U.s Can Ask Britain to Abolish White Paper, Mcdonald Says

James G. McDonald, chairman of the President’s Advisory Committee on Political Refugees, speaking here, suggested that President Roosevelt urge the British Government to revoke limitations upon Jewish immigration into Palestine. McDonald, who was formerly League of Nations High Commissioner for Refugees from Germany, was the principal speaker at the fourth annual dinner-meeting of the Philadelphia Anti-Defamation Council in the Hotel Warwick.
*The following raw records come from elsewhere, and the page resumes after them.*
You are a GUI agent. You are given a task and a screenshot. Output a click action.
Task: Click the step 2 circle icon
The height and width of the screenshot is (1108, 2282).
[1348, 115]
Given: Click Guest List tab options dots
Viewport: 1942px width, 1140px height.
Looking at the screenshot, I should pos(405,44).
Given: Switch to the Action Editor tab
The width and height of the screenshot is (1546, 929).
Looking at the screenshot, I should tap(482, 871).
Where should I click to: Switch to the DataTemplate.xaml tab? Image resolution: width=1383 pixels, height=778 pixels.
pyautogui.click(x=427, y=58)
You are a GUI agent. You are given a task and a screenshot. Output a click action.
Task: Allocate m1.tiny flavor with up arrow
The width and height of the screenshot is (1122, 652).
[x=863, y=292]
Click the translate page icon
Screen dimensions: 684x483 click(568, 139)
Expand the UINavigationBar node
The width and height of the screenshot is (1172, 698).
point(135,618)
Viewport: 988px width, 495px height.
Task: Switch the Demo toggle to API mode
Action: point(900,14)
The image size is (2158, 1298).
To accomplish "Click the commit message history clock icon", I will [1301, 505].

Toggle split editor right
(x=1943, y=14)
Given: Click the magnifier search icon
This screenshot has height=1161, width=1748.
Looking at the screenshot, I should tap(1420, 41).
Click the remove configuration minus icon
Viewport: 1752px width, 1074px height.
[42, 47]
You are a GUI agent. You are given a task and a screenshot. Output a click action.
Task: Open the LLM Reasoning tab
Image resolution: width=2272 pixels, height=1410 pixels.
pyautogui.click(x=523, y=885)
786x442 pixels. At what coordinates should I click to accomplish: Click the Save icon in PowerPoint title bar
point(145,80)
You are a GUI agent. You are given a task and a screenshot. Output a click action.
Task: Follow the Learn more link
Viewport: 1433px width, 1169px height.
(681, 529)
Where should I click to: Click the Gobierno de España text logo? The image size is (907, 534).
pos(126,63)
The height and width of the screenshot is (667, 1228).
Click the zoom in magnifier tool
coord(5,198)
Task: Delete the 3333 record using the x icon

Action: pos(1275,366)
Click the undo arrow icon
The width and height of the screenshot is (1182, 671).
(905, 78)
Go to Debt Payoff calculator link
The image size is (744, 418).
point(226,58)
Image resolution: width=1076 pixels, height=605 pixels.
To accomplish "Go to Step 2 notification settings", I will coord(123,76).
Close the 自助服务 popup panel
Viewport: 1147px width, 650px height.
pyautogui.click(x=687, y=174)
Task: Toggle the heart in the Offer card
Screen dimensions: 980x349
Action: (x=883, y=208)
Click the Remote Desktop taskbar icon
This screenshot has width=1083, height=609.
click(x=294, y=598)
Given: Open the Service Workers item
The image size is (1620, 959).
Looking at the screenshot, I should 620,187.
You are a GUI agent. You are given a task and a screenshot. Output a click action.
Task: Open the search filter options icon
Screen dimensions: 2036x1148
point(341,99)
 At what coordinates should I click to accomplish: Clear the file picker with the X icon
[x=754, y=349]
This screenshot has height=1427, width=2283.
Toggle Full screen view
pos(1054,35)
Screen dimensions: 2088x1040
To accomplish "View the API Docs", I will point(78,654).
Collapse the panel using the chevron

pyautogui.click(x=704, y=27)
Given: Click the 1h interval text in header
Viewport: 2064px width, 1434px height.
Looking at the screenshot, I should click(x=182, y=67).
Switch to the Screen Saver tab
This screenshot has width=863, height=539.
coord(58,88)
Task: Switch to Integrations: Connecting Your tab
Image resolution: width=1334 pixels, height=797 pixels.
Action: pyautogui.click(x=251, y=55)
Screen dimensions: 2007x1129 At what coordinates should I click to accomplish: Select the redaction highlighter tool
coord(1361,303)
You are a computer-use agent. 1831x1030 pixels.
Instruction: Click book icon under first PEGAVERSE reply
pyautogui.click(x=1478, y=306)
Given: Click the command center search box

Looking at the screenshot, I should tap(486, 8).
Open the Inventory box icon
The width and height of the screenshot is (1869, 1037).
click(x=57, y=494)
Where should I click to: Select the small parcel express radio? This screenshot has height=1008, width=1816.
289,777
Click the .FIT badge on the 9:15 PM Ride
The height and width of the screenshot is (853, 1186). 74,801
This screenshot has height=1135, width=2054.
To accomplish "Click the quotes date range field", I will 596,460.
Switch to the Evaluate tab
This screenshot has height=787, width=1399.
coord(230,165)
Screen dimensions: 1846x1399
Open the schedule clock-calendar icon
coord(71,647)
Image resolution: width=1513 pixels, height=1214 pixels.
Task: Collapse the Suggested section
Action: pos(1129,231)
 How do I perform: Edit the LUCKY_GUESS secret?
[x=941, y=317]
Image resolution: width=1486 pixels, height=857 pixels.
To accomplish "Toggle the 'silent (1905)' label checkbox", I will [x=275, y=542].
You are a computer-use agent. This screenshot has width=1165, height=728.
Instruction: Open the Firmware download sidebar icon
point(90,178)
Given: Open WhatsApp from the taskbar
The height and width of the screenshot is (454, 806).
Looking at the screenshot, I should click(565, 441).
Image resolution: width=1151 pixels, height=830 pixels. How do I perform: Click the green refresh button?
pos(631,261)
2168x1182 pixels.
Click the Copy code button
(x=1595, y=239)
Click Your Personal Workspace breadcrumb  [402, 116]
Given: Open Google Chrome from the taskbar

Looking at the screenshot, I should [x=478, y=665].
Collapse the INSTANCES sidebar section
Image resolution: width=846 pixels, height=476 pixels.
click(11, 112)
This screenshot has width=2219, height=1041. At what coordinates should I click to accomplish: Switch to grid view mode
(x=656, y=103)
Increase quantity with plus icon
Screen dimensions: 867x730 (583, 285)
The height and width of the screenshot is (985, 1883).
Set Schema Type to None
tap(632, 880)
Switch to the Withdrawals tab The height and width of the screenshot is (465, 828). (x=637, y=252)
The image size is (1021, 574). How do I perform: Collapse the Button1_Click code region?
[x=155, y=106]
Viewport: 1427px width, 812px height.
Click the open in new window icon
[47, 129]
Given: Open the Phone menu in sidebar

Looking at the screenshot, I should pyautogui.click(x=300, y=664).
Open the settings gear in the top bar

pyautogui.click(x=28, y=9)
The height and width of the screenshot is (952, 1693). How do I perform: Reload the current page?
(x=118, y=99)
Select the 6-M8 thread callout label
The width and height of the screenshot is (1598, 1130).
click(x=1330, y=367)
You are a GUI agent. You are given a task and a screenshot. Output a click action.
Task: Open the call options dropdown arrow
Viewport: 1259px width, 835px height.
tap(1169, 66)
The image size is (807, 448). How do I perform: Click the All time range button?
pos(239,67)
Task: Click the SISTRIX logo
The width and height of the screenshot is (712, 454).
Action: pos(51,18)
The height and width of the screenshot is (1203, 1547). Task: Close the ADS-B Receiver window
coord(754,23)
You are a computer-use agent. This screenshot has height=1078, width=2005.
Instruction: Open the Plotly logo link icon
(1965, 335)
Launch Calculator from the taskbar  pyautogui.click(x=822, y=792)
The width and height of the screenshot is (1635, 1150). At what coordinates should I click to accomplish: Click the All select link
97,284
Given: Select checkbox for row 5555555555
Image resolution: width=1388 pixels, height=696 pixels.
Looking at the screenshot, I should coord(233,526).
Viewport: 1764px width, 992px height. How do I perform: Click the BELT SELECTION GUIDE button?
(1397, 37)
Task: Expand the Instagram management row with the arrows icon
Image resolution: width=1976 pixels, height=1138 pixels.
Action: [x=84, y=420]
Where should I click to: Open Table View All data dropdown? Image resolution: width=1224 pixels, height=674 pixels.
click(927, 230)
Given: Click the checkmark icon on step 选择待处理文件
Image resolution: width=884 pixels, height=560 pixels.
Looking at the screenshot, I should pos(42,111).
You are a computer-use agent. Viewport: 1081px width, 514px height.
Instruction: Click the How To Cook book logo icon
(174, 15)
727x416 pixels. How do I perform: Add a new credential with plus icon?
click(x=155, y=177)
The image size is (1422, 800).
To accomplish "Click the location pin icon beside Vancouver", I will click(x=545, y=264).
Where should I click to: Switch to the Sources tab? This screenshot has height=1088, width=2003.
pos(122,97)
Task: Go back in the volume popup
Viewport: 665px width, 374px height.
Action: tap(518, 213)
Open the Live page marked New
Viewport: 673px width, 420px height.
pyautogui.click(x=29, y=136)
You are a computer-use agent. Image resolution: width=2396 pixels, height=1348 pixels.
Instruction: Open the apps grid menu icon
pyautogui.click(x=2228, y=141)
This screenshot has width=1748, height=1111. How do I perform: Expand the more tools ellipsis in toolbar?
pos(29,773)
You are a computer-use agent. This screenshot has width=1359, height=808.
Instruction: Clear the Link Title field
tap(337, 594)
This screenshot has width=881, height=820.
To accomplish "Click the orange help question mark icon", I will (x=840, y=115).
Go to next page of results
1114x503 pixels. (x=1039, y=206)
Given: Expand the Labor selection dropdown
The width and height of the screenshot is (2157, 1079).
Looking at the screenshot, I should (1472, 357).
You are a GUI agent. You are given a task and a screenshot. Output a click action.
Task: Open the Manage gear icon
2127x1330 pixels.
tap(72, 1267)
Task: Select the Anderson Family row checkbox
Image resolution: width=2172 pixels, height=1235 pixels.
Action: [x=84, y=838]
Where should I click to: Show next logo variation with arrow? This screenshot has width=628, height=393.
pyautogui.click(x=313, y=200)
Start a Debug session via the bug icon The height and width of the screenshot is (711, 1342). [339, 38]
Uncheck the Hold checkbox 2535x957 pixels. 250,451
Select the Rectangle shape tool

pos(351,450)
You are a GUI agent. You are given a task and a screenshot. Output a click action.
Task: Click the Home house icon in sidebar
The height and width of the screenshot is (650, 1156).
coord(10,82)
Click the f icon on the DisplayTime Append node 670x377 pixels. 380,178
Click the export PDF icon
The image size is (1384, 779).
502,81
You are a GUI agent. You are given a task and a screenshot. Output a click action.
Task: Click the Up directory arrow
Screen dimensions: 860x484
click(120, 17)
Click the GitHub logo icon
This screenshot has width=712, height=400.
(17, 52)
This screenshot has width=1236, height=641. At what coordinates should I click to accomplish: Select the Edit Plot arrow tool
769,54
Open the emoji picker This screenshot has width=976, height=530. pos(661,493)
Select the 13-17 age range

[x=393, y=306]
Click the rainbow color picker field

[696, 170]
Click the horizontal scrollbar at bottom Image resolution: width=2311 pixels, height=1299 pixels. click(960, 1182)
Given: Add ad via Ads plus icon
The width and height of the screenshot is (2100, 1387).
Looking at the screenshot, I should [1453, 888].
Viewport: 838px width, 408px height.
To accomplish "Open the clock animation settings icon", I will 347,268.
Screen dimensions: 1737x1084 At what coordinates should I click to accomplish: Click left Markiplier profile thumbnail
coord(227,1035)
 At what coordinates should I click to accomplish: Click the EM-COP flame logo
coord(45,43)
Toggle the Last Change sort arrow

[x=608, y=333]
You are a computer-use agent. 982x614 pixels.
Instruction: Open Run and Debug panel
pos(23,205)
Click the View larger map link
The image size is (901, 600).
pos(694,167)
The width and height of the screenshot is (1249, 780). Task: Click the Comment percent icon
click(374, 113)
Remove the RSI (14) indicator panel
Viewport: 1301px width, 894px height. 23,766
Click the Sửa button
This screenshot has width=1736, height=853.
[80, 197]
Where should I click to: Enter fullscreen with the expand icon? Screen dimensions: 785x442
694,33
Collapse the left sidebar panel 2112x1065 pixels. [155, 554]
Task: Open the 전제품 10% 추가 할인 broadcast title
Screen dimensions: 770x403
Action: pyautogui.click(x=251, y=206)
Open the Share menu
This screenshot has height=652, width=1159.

The restrictions laid down in the so-called British White papers are “a violation of the spirit of the Mandate” based upon the Balfour Declaration establishing Palestine as a Jewish homeland, Mr. McDonald declared. “The reasons that Palestine is a natural haven in this crisis should be self-evident,” he said. “The proposal to use the facilities of Palestine involves sharp revision of the British attitude promulgated in a series of White Papers. But British White Papers are not unchangeable; they are not sacrosanct.

“The war crisis itself makes drastic changes in British immigration policies in Palestine inevitable,” Mr. McDonald continued. “The United States Government has the right and the duty to remind the British Government of our country’s legal right to be concerned at any White Paper violation of the Mandate. President Roosevelt might well remind Prime Minister Churchill that the latter, when he was in the opposition, made a historic protest against the present White Paper.”